Since only a count is wanted, work out how many lines in the material below contain the word "sidebar" and return that number.

********

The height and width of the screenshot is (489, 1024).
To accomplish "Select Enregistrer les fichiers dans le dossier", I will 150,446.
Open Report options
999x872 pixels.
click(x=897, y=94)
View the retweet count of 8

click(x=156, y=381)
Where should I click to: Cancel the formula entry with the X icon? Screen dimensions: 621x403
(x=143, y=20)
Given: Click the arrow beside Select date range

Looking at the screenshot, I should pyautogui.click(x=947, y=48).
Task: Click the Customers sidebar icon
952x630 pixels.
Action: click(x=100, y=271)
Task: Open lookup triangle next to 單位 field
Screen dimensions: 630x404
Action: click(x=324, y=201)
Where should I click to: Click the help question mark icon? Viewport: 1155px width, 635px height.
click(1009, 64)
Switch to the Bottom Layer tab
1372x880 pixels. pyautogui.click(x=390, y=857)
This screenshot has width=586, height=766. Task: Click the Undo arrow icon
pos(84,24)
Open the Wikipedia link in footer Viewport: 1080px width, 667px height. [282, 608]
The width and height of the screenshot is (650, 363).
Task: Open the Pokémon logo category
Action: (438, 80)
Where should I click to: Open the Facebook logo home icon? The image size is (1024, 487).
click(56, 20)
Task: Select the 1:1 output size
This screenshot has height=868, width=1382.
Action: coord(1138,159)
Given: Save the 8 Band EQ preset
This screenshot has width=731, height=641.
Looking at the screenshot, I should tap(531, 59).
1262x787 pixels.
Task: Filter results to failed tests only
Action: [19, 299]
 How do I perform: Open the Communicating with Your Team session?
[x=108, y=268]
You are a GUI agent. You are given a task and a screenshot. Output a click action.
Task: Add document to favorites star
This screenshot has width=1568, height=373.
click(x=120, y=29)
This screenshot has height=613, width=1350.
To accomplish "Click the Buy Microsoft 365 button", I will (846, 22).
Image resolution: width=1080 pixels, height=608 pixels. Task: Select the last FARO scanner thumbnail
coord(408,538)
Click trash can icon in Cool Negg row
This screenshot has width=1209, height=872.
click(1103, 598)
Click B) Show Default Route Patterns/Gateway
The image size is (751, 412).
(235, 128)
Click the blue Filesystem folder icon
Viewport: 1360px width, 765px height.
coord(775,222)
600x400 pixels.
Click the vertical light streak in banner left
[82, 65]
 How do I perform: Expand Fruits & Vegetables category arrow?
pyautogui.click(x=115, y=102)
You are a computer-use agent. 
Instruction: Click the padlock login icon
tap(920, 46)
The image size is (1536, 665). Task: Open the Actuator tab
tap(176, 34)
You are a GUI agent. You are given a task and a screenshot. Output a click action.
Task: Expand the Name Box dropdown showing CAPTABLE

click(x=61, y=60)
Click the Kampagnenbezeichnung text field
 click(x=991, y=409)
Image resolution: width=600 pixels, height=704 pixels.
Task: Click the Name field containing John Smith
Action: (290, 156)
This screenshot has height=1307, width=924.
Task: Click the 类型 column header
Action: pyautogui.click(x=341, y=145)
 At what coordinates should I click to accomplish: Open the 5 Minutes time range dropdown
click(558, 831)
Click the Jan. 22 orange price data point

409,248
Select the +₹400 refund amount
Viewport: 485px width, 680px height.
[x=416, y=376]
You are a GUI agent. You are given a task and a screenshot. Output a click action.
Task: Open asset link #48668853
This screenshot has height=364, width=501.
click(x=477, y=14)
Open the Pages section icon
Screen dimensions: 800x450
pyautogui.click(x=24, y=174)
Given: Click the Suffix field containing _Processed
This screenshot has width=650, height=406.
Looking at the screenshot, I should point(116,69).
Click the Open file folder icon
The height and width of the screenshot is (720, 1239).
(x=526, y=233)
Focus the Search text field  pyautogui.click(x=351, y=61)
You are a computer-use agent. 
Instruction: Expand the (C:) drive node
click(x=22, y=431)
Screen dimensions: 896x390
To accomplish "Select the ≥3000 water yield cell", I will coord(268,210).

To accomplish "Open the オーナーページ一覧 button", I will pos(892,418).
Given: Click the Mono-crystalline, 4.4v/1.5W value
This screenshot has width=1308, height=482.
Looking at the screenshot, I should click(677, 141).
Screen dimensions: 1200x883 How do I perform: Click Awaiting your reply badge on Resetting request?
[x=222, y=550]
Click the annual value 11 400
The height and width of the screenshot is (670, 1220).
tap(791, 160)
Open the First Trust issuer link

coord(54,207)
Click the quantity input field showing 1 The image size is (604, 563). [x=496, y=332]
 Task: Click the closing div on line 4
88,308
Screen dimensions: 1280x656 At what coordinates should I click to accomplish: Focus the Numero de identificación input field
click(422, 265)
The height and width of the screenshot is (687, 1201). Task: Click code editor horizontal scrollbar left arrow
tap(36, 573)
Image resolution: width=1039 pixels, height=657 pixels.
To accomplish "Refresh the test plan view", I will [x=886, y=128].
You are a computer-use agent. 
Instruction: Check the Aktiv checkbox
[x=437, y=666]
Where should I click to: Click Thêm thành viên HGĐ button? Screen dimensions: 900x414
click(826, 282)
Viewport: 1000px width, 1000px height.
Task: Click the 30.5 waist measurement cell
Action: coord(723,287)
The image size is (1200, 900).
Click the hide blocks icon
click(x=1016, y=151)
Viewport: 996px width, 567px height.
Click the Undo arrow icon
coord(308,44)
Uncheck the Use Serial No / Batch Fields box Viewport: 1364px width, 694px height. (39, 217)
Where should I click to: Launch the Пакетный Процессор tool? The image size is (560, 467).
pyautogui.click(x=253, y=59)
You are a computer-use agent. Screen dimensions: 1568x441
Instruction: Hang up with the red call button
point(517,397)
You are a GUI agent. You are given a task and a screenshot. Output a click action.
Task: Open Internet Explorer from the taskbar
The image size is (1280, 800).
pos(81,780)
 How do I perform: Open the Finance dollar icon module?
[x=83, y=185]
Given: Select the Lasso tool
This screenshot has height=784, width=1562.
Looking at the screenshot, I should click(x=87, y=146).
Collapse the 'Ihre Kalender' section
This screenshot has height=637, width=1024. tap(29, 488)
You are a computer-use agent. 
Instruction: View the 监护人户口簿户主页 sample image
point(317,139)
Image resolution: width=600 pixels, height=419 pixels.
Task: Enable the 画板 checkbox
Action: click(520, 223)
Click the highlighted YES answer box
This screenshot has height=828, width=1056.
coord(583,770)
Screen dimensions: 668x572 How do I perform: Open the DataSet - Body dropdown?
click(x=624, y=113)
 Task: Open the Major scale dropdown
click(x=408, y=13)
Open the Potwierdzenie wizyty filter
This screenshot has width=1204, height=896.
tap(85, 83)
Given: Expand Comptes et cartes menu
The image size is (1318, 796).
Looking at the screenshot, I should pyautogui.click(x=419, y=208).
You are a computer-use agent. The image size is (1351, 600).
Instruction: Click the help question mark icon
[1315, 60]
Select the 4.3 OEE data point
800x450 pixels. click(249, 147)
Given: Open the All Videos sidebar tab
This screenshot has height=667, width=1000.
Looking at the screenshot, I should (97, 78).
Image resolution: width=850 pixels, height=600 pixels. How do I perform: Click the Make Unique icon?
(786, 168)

********

Output for this task — 2